Exercice 1
Convertissez en tableau Markdown les lignes des enregistrements, en commençant à celle qui contient « Мир (473, 746) » et en terminant à celle qui contient « Circonscriptions (579, 1225) », sans les lignes vides. Intitulez les deux colonnes « Rang » et « Ligne ».

Extrait fourni
▬▬▬▬▬▬▬▬▬▬

Cette théorie est plus complètement opposée à la doctrine de Saint Thomas d’Aquin et de Gilles de Rome que ne l’était la théorie de Richard de Middleton et d Ockam ; si petite que soit une parcelle d’une substance, elle pourra toujours cire conservée isolément de toute substance de même espèce, et cela sans qu’il soit besoin de recourir au pouvoir surnaturel de Dieu ; seulement, le temps pendant lequel elle pourra être conservée sera d autant plus court que cette parcelle sera elle-même plus petite.

Albert de Saxe reprend, à son tour, la question du minimum naturel. Les réponses qu’il formule[1] repoussent de la manière la plus nette la théorie de Thomas d’Aquin et de Gilles de Rome ; elles tiennent compte de la précision introduite par Buridan ; mais, à leur tour, elles introduisent une précision nouvelle en tenant compte de la nature du milieu au sein duquel se trouve placée la parcelle que l’on étudie.

▬▬▬▬▬▬▬▬▬▬

Exercice 2
Prolongez l'extrait sur la question du minimum naturel à la suite de sa dernière phrase.

▬▬▬▬▬▬▬▬▬▬

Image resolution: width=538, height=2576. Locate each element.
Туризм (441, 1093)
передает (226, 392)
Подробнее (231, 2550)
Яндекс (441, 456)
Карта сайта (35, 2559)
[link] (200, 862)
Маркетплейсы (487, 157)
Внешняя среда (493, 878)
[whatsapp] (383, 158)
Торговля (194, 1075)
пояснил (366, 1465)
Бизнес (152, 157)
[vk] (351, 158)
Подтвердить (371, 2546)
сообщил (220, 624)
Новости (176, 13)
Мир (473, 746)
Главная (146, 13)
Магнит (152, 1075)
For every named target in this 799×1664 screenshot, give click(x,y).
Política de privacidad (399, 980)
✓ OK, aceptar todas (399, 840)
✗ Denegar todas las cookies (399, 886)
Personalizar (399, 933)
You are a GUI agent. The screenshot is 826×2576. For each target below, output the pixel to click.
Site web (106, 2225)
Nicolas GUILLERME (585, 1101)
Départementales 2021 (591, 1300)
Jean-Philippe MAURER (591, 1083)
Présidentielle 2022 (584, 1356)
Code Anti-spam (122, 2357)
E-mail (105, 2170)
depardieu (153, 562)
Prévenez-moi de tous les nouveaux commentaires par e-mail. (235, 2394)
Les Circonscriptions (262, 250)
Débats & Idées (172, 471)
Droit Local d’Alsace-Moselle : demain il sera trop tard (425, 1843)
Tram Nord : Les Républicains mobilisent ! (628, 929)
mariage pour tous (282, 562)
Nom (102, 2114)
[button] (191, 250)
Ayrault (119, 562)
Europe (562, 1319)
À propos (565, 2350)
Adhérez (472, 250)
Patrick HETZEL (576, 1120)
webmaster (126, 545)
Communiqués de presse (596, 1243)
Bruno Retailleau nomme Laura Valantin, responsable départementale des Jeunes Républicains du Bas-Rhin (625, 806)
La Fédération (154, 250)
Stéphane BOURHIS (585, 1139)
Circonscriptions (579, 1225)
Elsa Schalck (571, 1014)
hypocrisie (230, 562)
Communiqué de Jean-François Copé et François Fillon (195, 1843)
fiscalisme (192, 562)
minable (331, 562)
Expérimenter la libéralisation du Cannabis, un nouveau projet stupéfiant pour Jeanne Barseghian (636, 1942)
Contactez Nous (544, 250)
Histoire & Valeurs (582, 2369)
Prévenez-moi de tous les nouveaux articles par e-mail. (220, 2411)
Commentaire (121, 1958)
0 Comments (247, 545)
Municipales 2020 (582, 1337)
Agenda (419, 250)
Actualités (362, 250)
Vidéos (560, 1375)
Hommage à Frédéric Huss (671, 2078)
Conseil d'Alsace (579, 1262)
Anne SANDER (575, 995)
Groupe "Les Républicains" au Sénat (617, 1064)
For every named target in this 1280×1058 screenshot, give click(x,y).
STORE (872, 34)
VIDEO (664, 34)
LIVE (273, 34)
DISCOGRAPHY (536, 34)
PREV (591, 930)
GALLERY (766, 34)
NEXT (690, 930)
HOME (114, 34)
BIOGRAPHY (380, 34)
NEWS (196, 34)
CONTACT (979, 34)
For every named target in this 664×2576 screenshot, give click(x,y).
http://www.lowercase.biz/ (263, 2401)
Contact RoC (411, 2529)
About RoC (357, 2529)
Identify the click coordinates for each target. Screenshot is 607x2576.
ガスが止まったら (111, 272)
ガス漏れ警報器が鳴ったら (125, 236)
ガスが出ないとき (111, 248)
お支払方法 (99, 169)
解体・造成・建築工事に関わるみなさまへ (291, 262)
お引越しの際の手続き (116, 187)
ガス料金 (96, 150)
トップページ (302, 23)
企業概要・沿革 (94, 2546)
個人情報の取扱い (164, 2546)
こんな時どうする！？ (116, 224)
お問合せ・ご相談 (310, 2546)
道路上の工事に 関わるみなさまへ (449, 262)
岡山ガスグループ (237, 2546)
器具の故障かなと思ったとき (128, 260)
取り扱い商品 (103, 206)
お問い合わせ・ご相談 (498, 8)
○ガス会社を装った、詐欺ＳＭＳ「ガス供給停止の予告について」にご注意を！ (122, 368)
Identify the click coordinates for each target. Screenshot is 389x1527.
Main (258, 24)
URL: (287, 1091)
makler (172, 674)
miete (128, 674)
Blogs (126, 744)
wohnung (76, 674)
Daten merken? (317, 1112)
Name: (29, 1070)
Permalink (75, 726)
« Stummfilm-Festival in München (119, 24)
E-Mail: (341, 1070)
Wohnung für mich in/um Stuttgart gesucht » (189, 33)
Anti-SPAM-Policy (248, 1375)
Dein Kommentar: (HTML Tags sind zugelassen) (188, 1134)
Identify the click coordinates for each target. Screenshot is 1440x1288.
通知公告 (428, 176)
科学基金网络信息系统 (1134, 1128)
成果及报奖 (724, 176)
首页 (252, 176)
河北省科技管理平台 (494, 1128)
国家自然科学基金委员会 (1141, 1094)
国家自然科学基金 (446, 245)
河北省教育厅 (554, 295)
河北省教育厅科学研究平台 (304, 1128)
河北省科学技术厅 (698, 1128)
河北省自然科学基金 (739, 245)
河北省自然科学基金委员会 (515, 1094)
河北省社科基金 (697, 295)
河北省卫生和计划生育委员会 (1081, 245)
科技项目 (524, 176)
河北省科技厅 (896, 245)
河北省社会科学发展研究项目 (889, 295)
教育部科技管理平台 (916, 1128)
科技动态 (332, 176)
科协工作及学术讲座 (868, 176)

▬▬▬▬▬▬▬▬▬▬

Résultat final 1
| Rang | Ligne |
|---|---|
| 1 | Мир (473, 746) |
| 2 | Главная (146, 13) |
| 3 | Магнит (152, 1075) |
| 4 | For every named target in this 799×1664 screenshot, give click(x,y). |
| 5 | Política de privacidad (399, 980) |
| 6 | ✓ OK, aceptar todas (399, 840) |
| 7 | ✗ Denegar todas las cookies (399, 886) |
| 8 | Personalizar (399, 933) |
| 9 | You are a GUI agent. The screenshot is 826×2576. For each target below, output the pixel to click. |
| 10 | Site web (106, 2225) |
| 11 | Nicolas GUILLERME (585, 1101) |
| 12 | Départementales 2021 (591, 1300) |
| 13 | Jean-Philippe MAURER (591, 1083) |
| 14 | Présidentielle 2022 (584, 1356) |
| 15 | Code Anti-spam (122, 2357) |
| 16 | E-mail (105, 2170) |
| 17 | depardieu (153, 562) |
| 18 | Prévenez-moi de tous les nouveaux commentaires par e-mail. (235, 2394) |
| 19 | Les Circonscriptions (262, 250) |
| 20 | Débats & Idées (172, 471) |
| 21 | Droit Local d’Alsace-Moselle : demain il sera trop tard (425, 1843) |
| 22 | Tram Nord : Les Républicains mobilisent ! (628, 929) |
| 23 | mariage pour tous (282, 562) |
| 24 | Nom (102, 2114) |
| 25 | [button] (191, 250) |
| 26 | Ayrault (119, 562) |
| 27 | Europe (562, 1319) |
| 28 | À propos (565, 2350) |
| 29 | Adhérez (472, 250) |
| 30 | Patrick HETZEL (576, 1120) |
| 31 | webmaster (126, 545) |
| 32 | Communiqués de presse (596, 1243) |
| 33 | Bruno Retailleau nomme Laura Valantin, responsable départementale des Jeunes Républicains du Bas-Rhin (625, 806) |
| 34 | La Fédération (154, 250) |
| 35 | Stéphane BOURHIS (585, 1139) |
| 36 | Circonscriptions (579, 1225) |

Résultat final 2
« Occupons-nous, dit-il, des substances homogènes telles que l’os, la chair, etc.

« Première conclusion. — À la matière, telle que de sa puissance on puisse tirer la forme de la chair, on ne peut assigner de

  1. Alberti de Saxonia Quæstiones in libros de physica auscultatione ; lib. I, quæst. X, quantum ad 3m.